Miroshnikov looked at the tape recorder, then glanced into the empty interrogation chamber: its stainless steel tables, its sturdy chairs, the instruments, the white tiled floor and walls gleaming like an operating theater beneath strong overhead lights, excited him. With McAllister the symmetry was there, but Miroshnikov knew that the process would be long and drawn out and painful. From the first moment he’d laid eyes on the American he’d instinctively sensed a strength in the man, well beyond the men who had passed this way before. And for that Miroshnikov was grateful. Breaking a man’s will, his spirit, was the real joy. If it was too easily accomplished, if it came too quickly, there was little or no satisfaction. “The world is my will and my idea.” It was bad 5chopenhauer philosophy, but one which Miroshnikov had embraced early as a young exile growing up in Irkutsk in Siberia. He was an outsider. The foreigner in a land of displaced persons, and he had to fight his way through school. His father had never learned to fight or even cope and he had died out there, as had Miroshnikov’s mother. But Petr had learned that the key to the domination of any man was in first understanding his will and then making it yours.
The pitiful little Jews they sent to him who wanted to emigrate so badly to the West, or the poor farmer boy turned soldier who was guilty of nothing more than perhaps a moment’s indescretion were of no consequence. Boring actually. Just hauling them into the Lubyanka was often all the impetus they needed to spill their guts. For a few others, a few slihbas, Soviet political officers, who had become just a little too enamored of life in the West, the challenge was somewhat greater, though intelligence was not necessarily the mark of a man who could withstand an interrogation.

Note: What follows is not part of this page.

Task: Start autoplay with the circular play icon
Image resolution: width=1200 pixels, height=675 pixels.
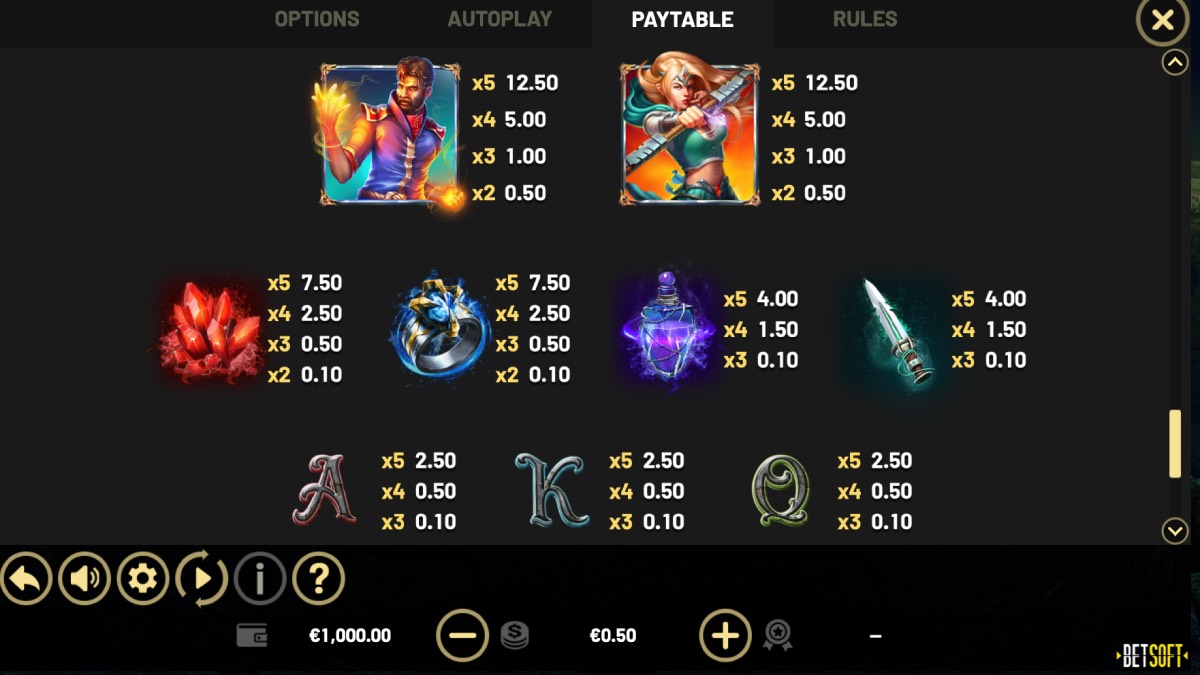Action: [x=201, y=579]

With this one, however, Miroshnikov sensed the biggest challenge of all. McAllister was as intelligent as he was strong. Miroshnikov sensed in the American an extremely well-developed instinct for survival. Challenging. Challenging indeed.
The interrogator got up and went into the tiny bathroom just off his office where he closed and locked the door. He looked at his face in the mirror over the sink and liked what he saw, because he could see beyond mere physical appearance. The eyes are windows into the soul. Looking into his own eyes he could see no soul. Nothing. Only a deep, smoldering hate for Great Russians. Hate for what the Soviet Union had done to him, for what he had been made to endure as a boy, for what he had become. He took a bottle of cognac and a glass from his medicine cabinet, poured himself a stiff measure and drank it down, the liquor warming his insides, straightening out the knots in his stomach. He splashed some water on his face, then tipped his head back, stretching the muscles at the base of his neck, releasing some of the tension that had been building. He took a deep breath, held it for the count of five, and then let it out slowly, forcing all the air out of his lungs, before he turned and went back out to his office.